One licence uses DNA from an embryonic stem cell in SCNT to try to produce embryonic stem cells. To me, that sounds like a sophisticated version of the perpetual motion machine. Another licence uses the DNA from cumulus cells that surround a human egg in SCNT to try to produce embryonic stem cells. No future possible benefit is stated. Essentially, the NHMRC, to my observation, has given Sydney IVF licence to play at cloning and little, perhaps nothing, else. The ends in this exercise are not the ends that we debated and certainly not the ends that the Australian public, by and large, understood to be the benefit of our deliberations. As I said, I have written to Professor Anderson on this matter, seeking answers. I recognise that the NHMRC is the authority that interprets section 21 of the Research Involving Human Embryos Act. I think that part of the problem, in addition to the fact that other, more reasonable means do actually exist, is the interpretation of section 21(4)(b) of the RIHE Act, which also limits licensing by the ‘likelihood of significant advance in knowledge or improvement in technologies for treatment as a result of the use of excess ART embryos or human eggs, or the creation or use of other embryos’. In my letter to Professor Anderson, I said:

From discussions with my colleagues and others I conclude that the NHMRC may well be interpreting the first part of section 21(4)(b) as two separate statements—that is, “likelihood of significant advance in knowledge” or “likelihood of significant improvement in technologies for treatment”. I assure you that the intent was “for treatment” to be read with both subordinate clauses.

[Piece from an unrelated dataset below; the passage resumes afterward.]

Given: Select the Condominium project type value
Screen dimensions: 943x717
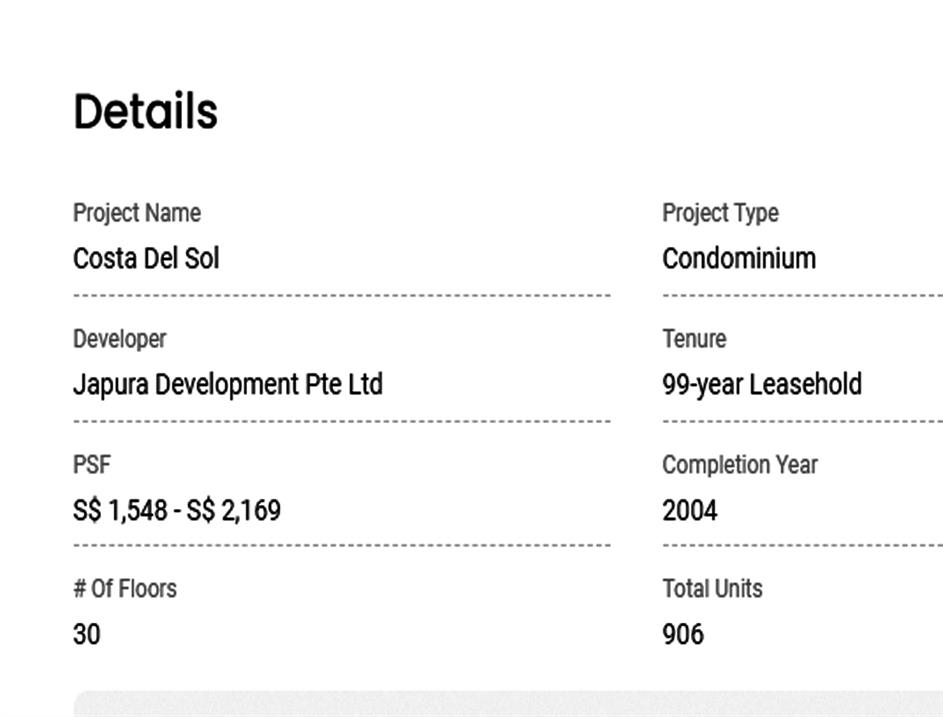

These are the ends that we as a Senate supported, namely, the likelihood of a significant advance in knowledge for treatment or a significant improvement in technologies for treatment.

I will await Professor Anderson’s comments on this, but in closing I want to say that if this is indeed an error of interpretation then we may need to amend the existing legislation to honour the work of Senators Patterson, Stott Despoja and Webber, who championed the 2006 legislation. We may also need to more clearly reflect the intentions of all members of this chamber by removing any ambiguity. In light of the breakthroughs in direct programming through IPS cell technologies, we should also consider bringing forward the statutory review of both the relevant acts. I think this is made all the more pressing considering the fact that the hope of uniform national legislation has been thwarted by the negation of a reciprocal bill in the Western Australian parliament—and, I believe, quite rightly so. This whole situation should serve as a reminder that our role as legislators is much more than the often difficult debates that we encounter. We also have an obligation to ourselves and to the Australian public to ensure that the intentions we express as a body are indeed carried out.